**Instructions for the task:**
Reproduce the listing from the line containing "This screenshot has" through the end of the listing, both included, and omit the pictures.

**Provided records:**
((
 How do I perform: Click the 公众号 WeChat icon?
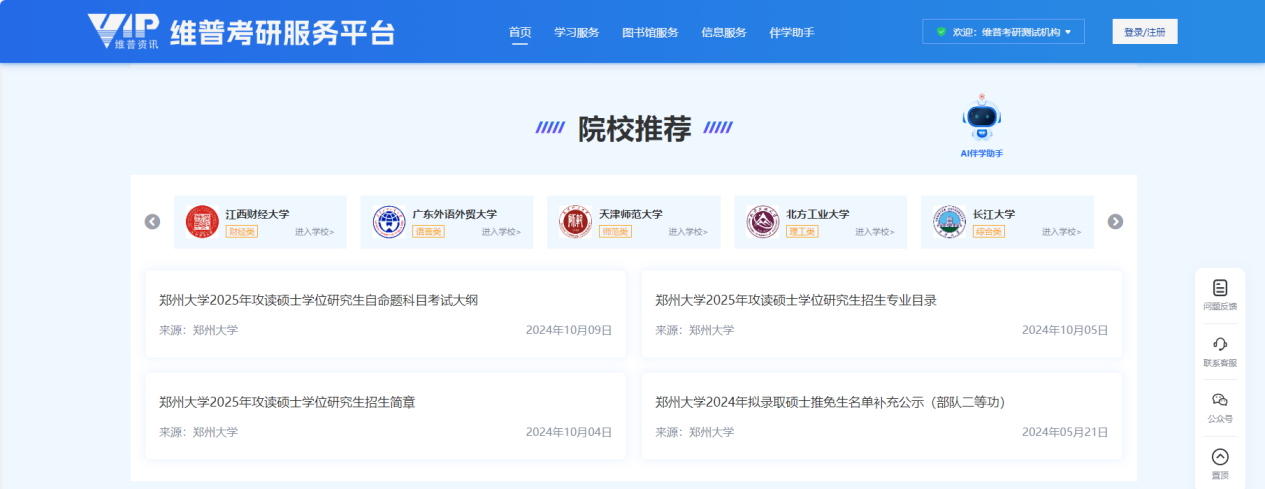(x=1219, y=400)
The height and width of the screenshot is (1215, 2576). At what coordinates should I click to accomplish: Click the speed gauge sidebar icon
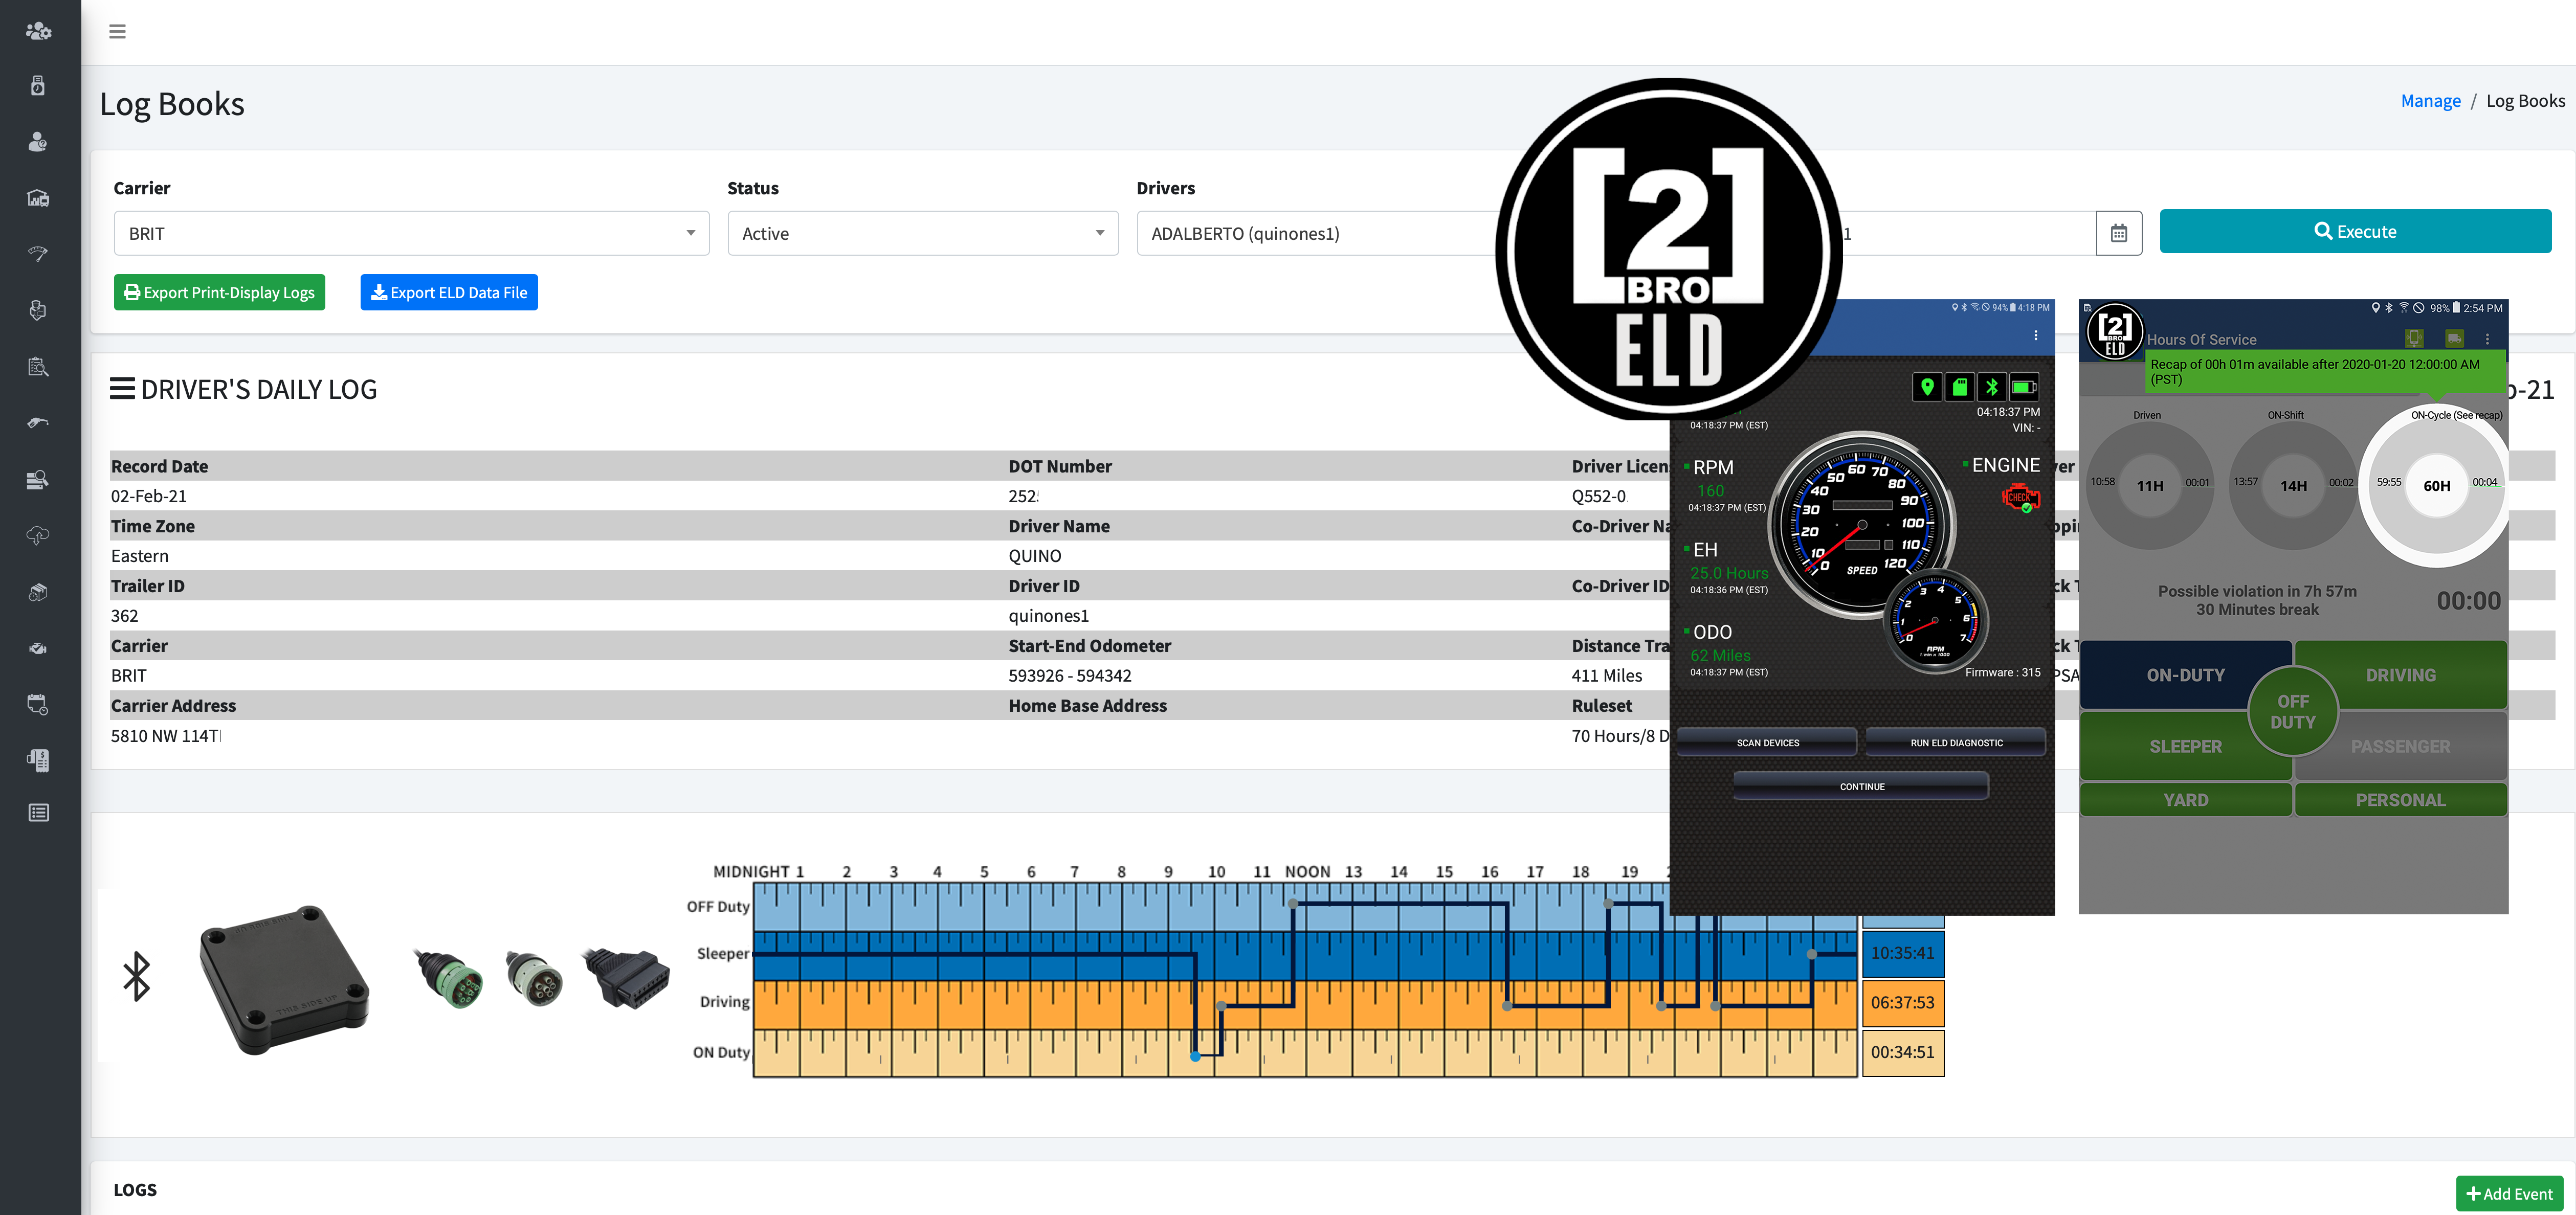[38, 253]
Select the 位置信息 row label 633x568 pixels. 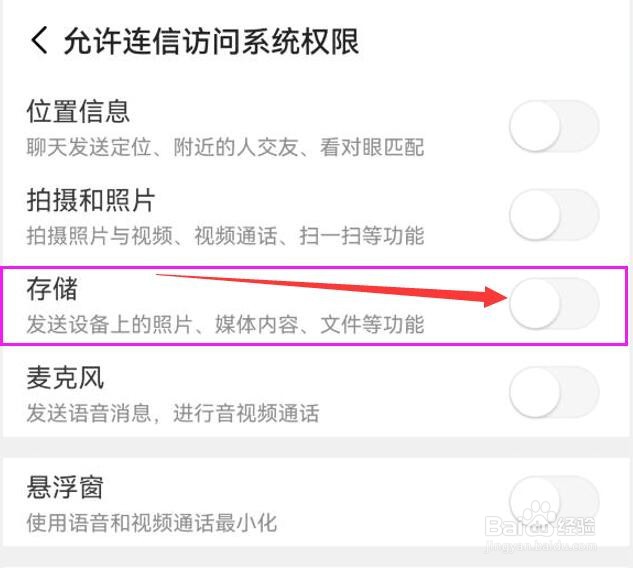click(x=78, y=111)
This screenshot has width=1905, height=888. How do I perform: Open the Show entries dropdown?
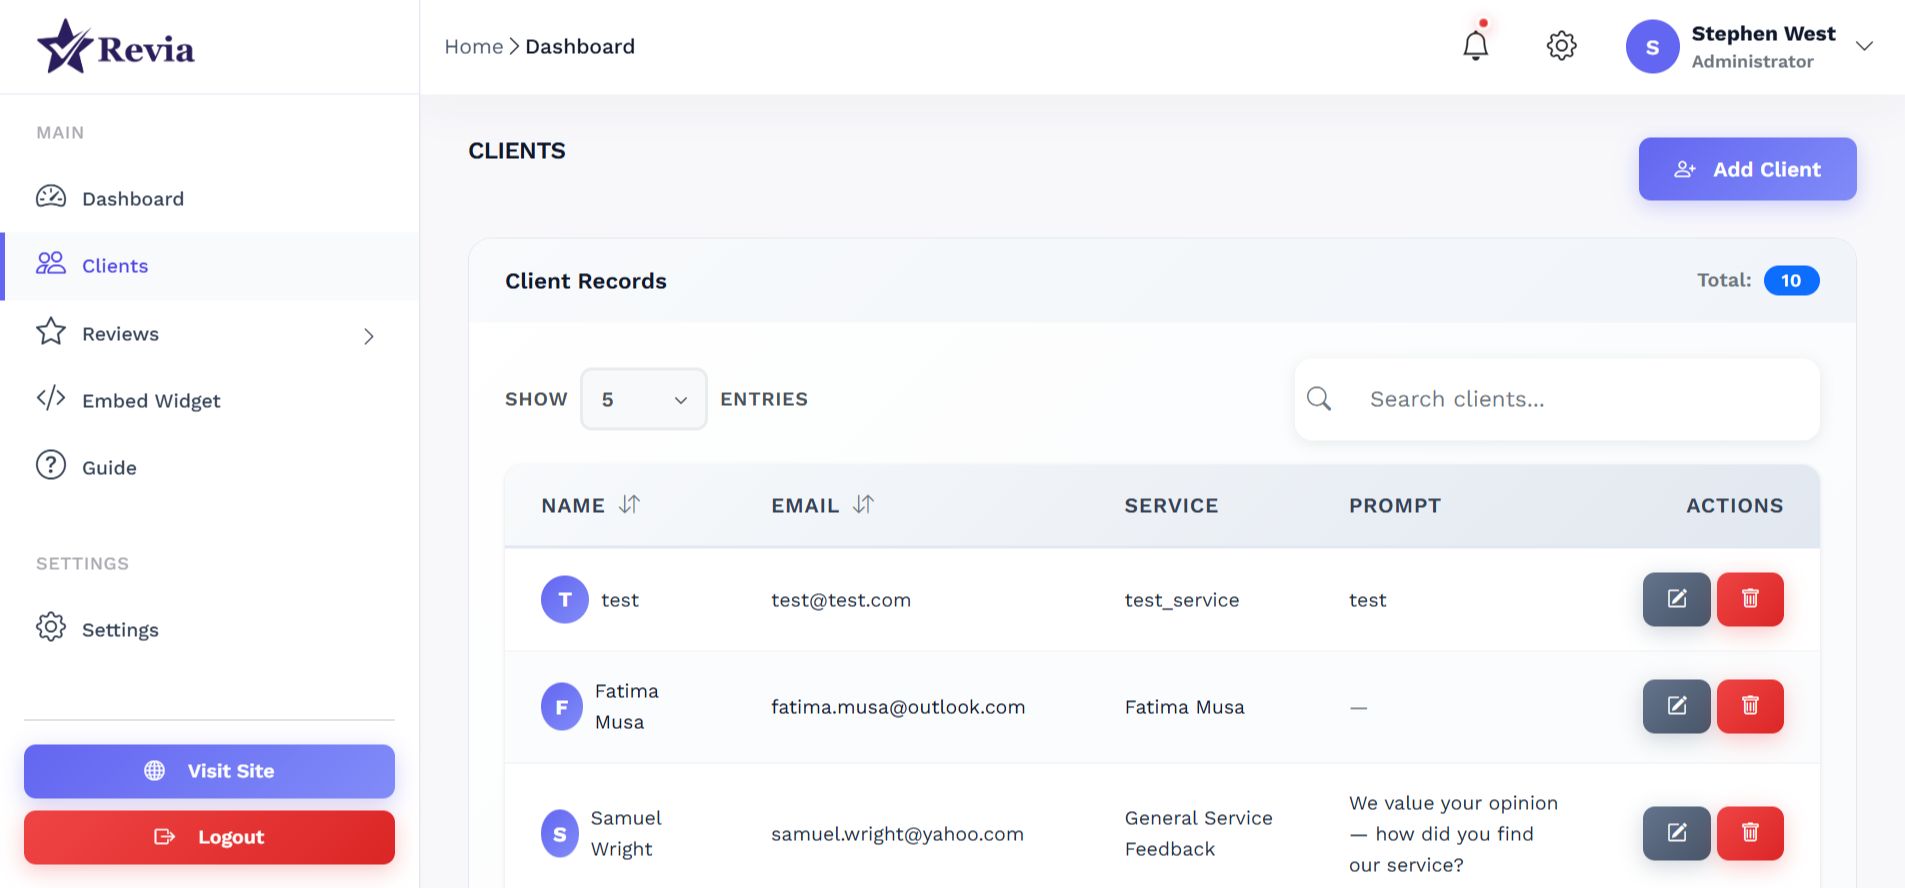(643, 399)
))
**The solution:**
This screenshot has width=1905, height=888. How do I perform: Open the Show entries dropdown?
(643, 399)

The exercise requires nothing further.